Likewise, you can have an incredible, powerful collection, and if the casting, lighting, setting and music are sub-par, the potential of the collection is not fully realized. Of course, if you were to observe the clothes up close on a rack, they still are beautiful on their own, but a jacket is a jacket. It may be strikingly well made and gorgeous on the hanger, but on the right model, in the right lighting, with the right music...it's so much more than a jacket...it becomes something very special and very memorable.
 
^Reading the responses I can now see where the thematic shows make sense to sell the clothes to the actual buyers who are present. I guess being a spectator on my computer the runway show isn't as important to me. I'm not going to be tricked by awesome lighting and music into thinking a dress that looks great on a 5"10" 105lb woman is going to flatter me though.
 
I really never know if I'll like a show beforehand or not. I've come to expect quality from certain designers, but you never quite know.

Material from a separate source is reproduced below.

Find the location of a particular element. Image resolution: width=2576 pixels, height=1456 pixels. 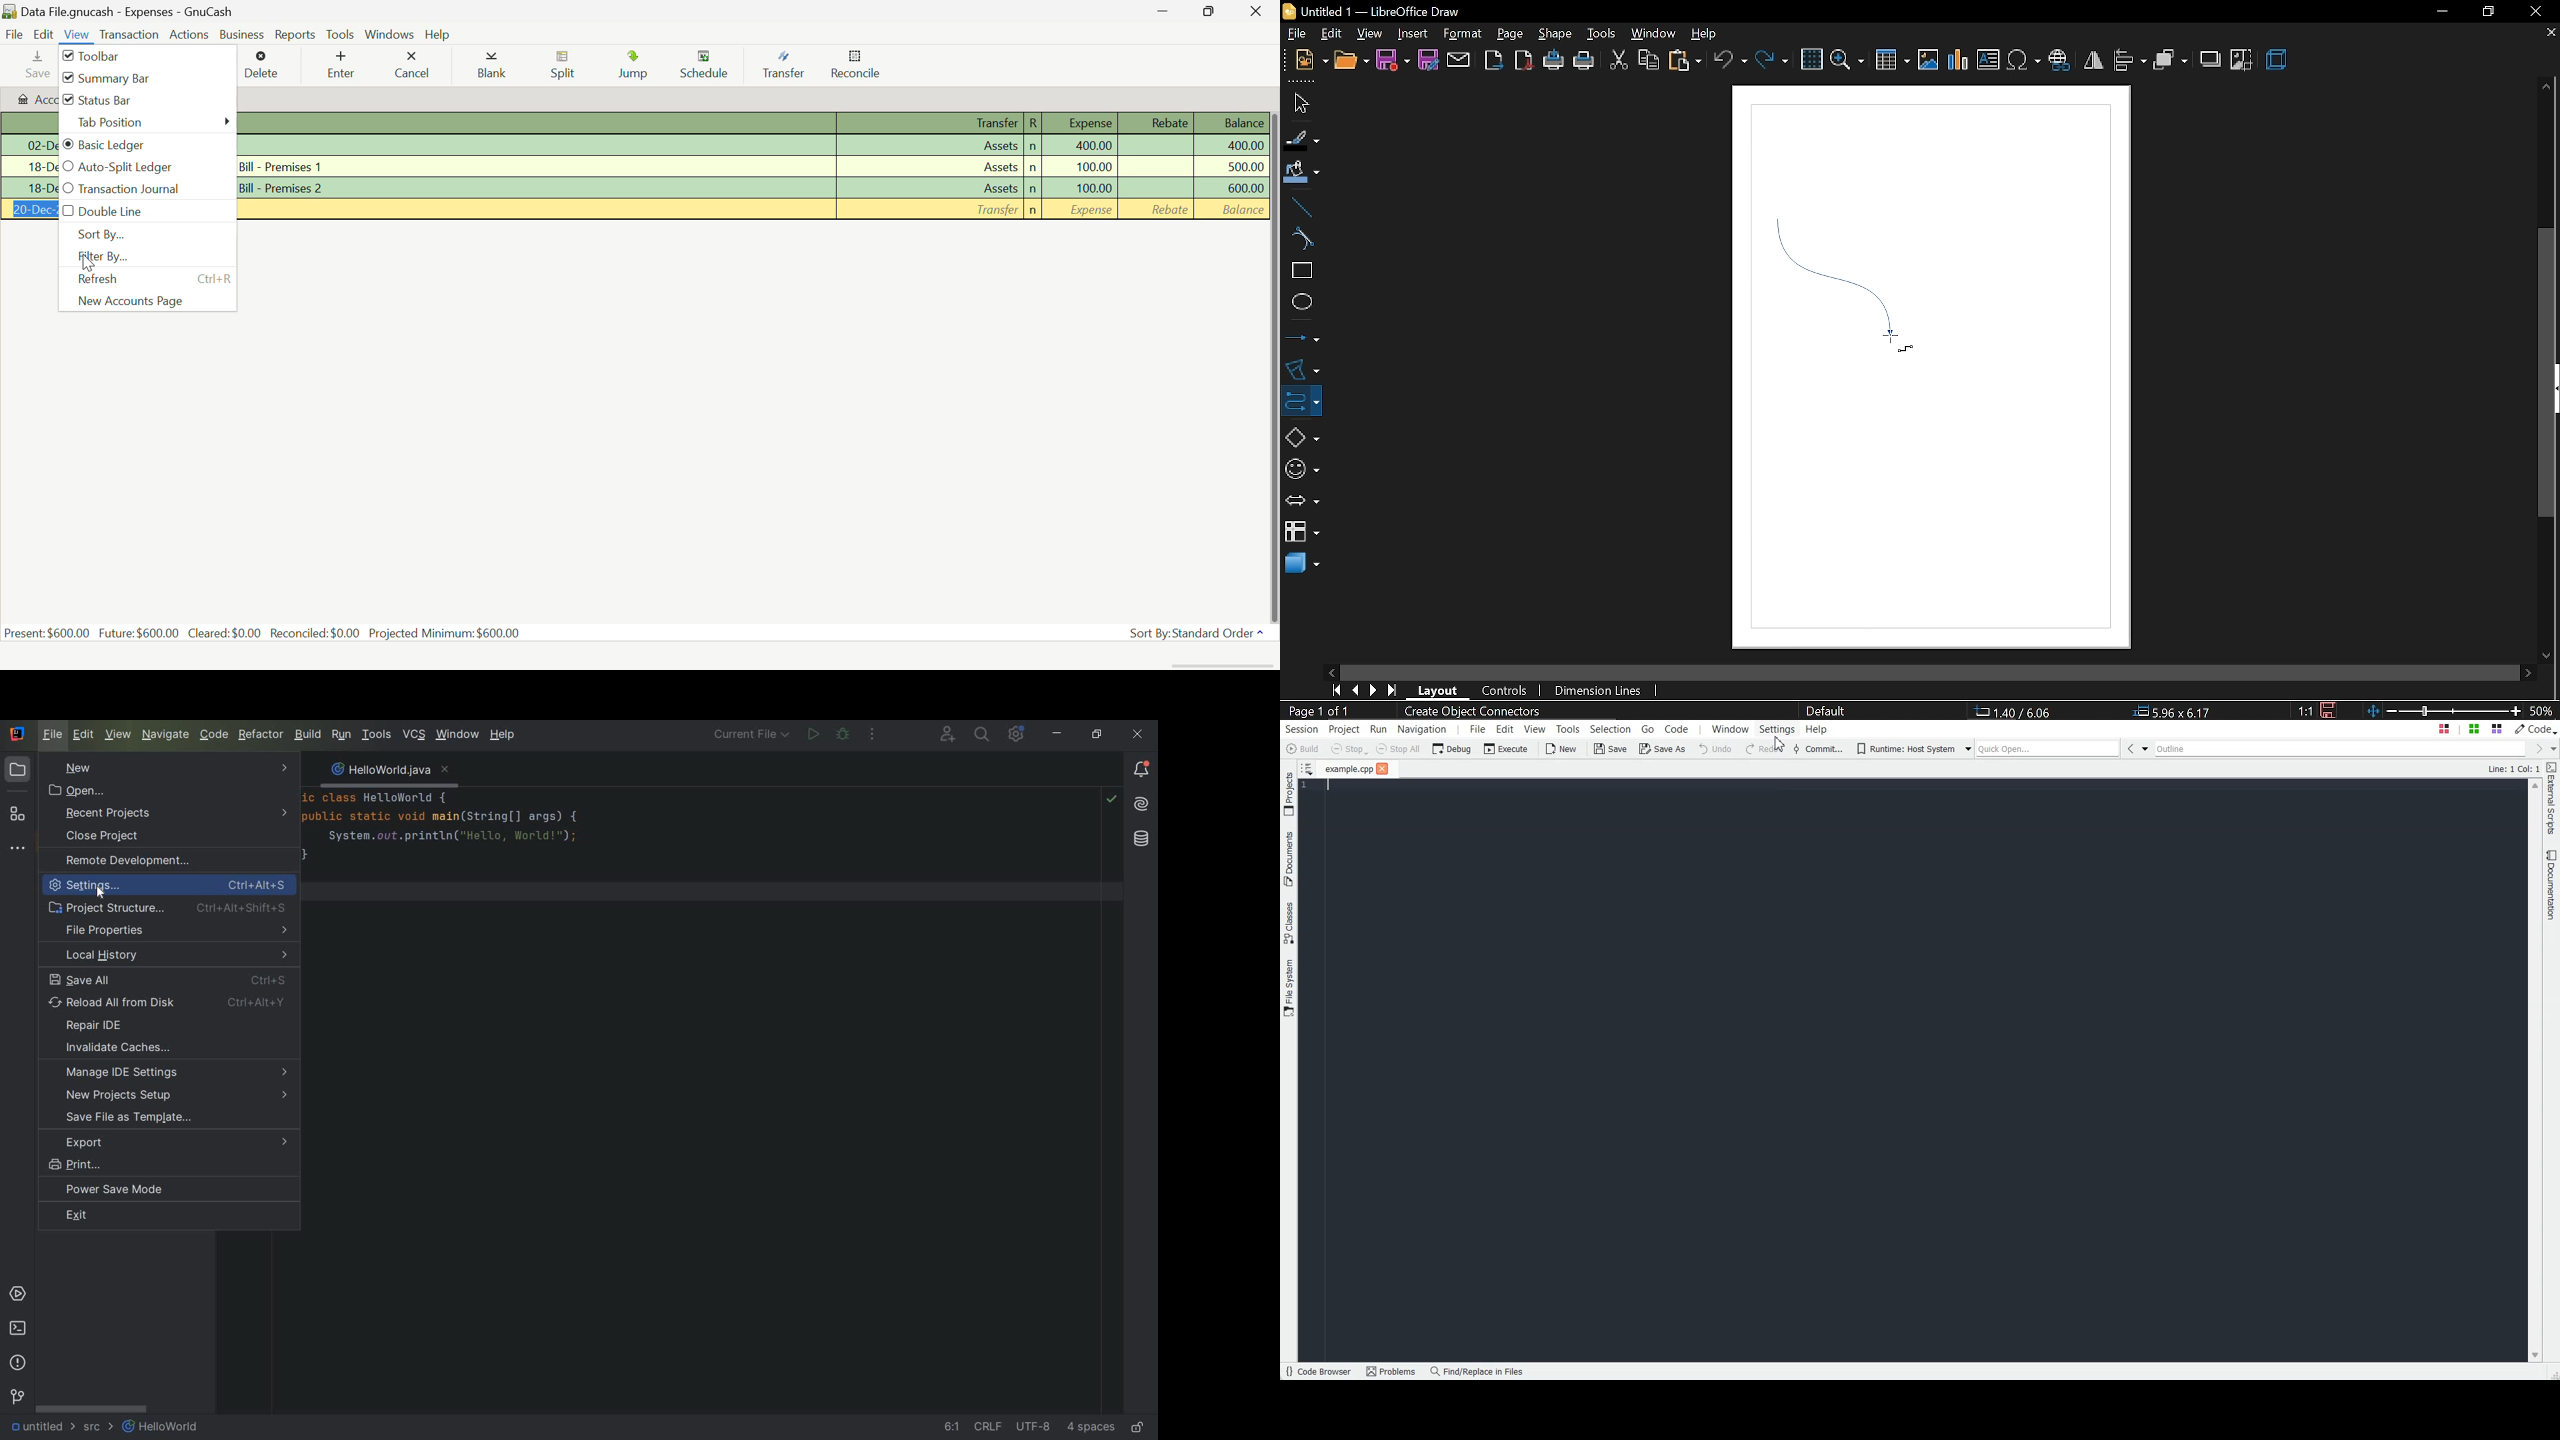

I care about the show because it gives an idea about the overall aesthetic. The styling, make-up, music...I basically see fashion shows as another form of popular performance art, and as such, the experience is very important in itself.

I began being interested in fashion from the perspective of photography and pop culture, but I'm getting an growing appreciation for the craftsmanship aspect.
 
Are designers really pigeon-holed in what they can offer from season-to-season?

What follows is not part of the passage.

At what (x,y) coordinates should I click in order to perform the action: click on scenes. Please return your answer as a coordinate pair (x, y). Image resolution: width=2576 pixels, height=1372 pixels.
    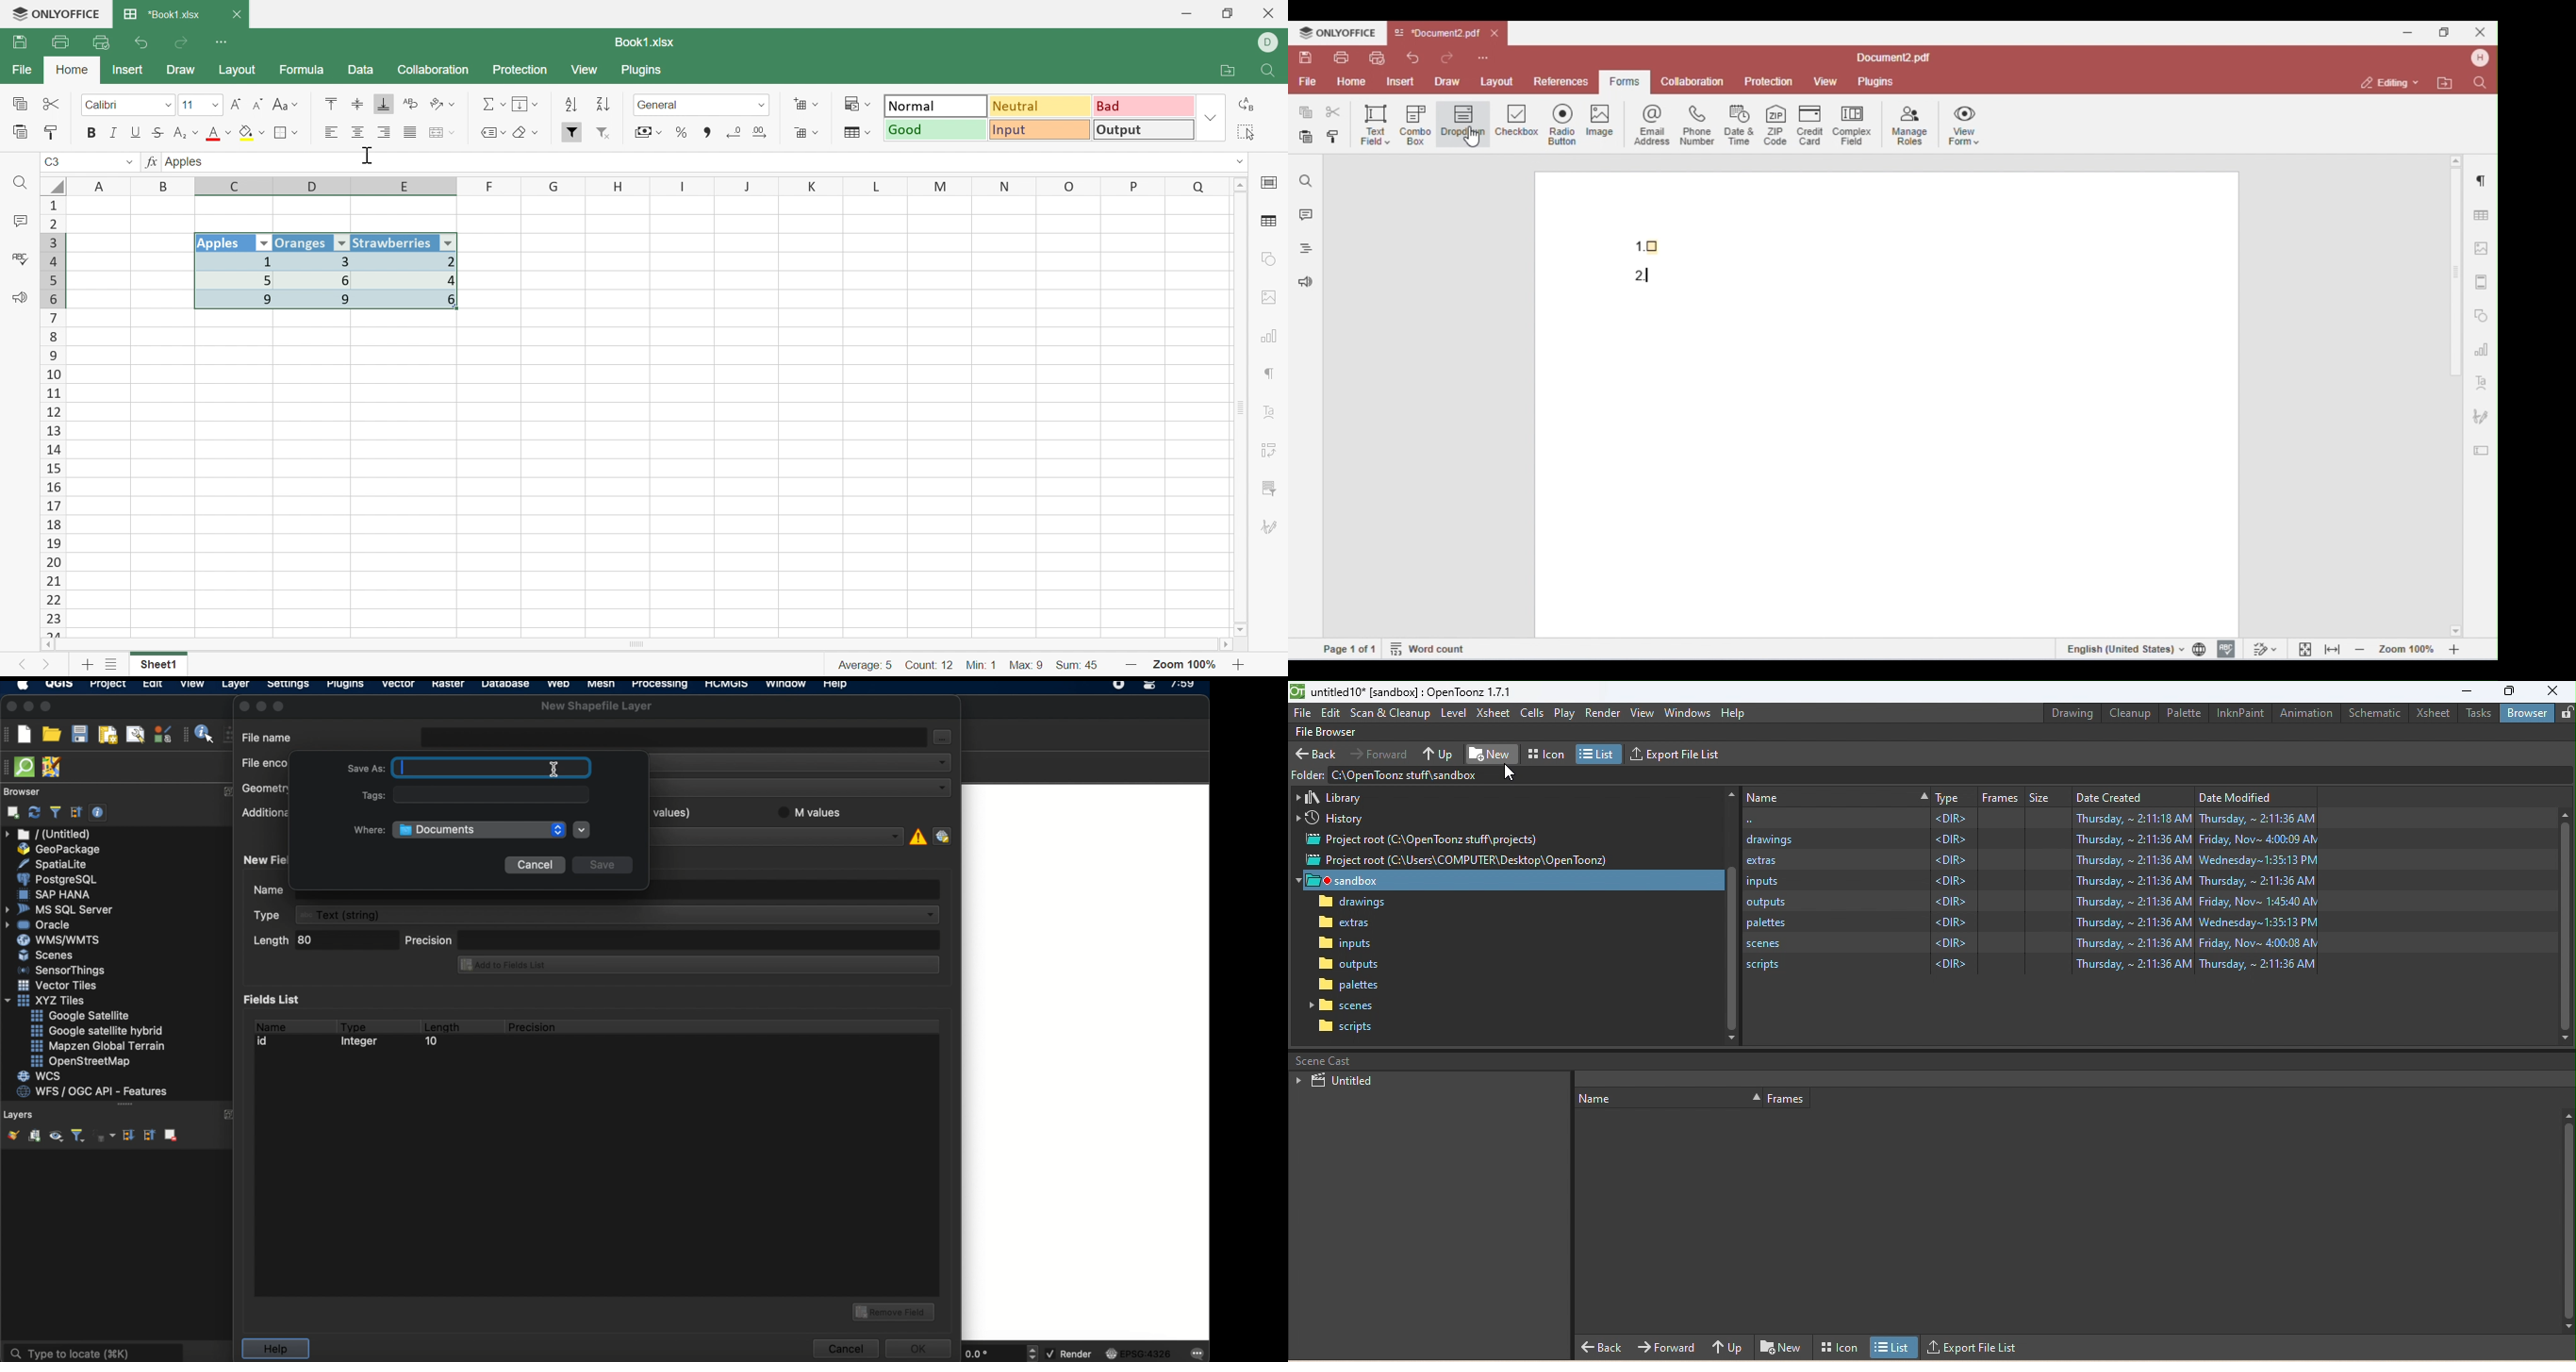
    Looking at the image, I should click on (47, 955).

Sticking to the aesthetics, having a signature touch...

It's like with film directors or photographers. I don't expect and don't want Tarantino to go all Wes Anderson, and I do want to see Tony Leung in Wong Kar Wai next film.
 
^Reading the responses I can now see where the thematic shows make sense to sell the clothes to the actual buyers who are present. I guess being a spectator on my computer the runway show isn't as important to me. I'm not going to be tricked by awesome lighting and music into thinking a dress that looks great on a 5"10" 105lb woman is going to flatter me though.

Exactly. You automatically think "How's that going to look on me?"
Lighting, styling, music won't matter when you put it on in the shop.
 
i sometimes call myself a 'fashion wh*re'...**
as a joke!!!...^_^
just because i am never loyal to any one brand or label...
i like what i like and it really doesn't matter who the designer is...
what matters is the design itself...

My thoughts exactly. I don't get the concept of being "loyal" to a particular brand or designer. It could be my favorite designer on Earth but if they release a mess collection I am gonna call it a mess.
 
Exactly. You automatically think "How's that going to look on me?"
Lighting, styling, music won't matter when you put it on in the shop.
But why shouldn't it matter?

Fashion is a business. Yes. I accept that and I understand that. But I don't see why it shouldn't be important for designers to present their collections in the best way possible.

I find myself wandering into designer boutiques and department stores often...and I when I have the time, I really take my time to examine individual pieces up close. I have yet to come across an item of designer clothing that is shockingly poorly made. Most designer clothing has hanger appeal, some more than others, of course, but on the whole...these pieces sit well on their own...that's why they cost what they do!

The fashion show is what separates one great collection from another.